ECLI:NL:GHSHE:2022:565
Gerechtshof 's-Hertogenbosch
- Tussenuitspraak
- Rechtspraak.nl
Weigering van gemachtigde wegens ongepast taalgebruik in belastingzaken
In deze tussenuitspraak van het Gerechtshof 's-Hertogenbosch op 23 februari 2022, ECLI:NL:GHSHE:2022:565, wordt de weigering van een gemachtigde besproken die herhaaldelijk ongepast taalgebruik heeft gebruikt in processtukken. De gemachtigde, aangeduid als [gemachtigde], vertegenwoordigt meerdere belanghebbenden in belastingzaken, waaronder [A BV] en [B BV]. Het hof heeft eerder al meerdere keren gewaarschuwd voor het gebruik van grievende en beledigende opmerkingen in de communicatie met de rechtbank. Ondanks deze waarschuwingen heeft de gemachtigde zijn taalgebruik niet aangepast, wat heeft geleid tot deze beslissing.

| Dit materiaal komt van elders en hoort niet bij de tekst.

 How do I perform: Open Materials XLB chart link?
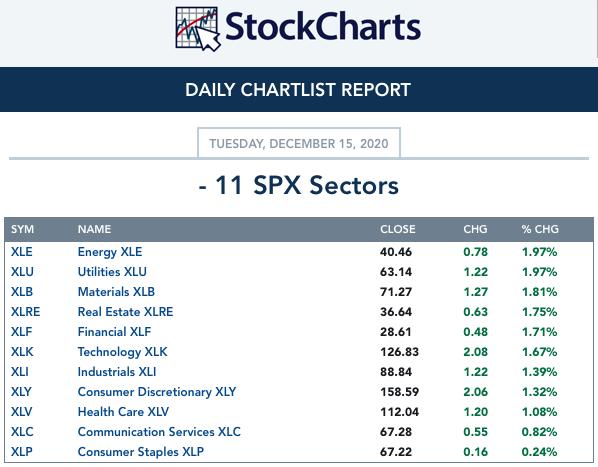point(116,292)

Het hof stelt vast dat het taalgebruik van de gemachtigde niet alleen in strijd is met de omgangsvormen die in het maatschappelijk verkeer gelden, maar ook de goede procesorde ernstig verstoort. De gemachtigde heeft in zijn stukken herhaaldelijk beledigende opmerkingen gemaakt over rechterlijke ambtenaren en de rechtsstaat. Het hof benadrukt dat partijen zich in een procedure op een respectvolle manier moeten uitlaten, ook als zij het oneens zijn met rechterlijke uitspraken.
De beslissing van het hof is gebaseerd op artikel 8:25 van de Algemene wet bestuursrecht, dat de mogelijkheid biedt om een gemachtigde te weigeren als er ernstige bezwaren tegen deze persoon bestaan. Het hof concludeert dat de gemachtigde niet langer kan optreden in deze en andere procedures, en dat de procedure zal worden voortgezet met [A BV] als gemachtigde. De beslissing is openbaar uitgesproken en partijen zijn op de hoogte gesteld van de weigeringsbeslissing.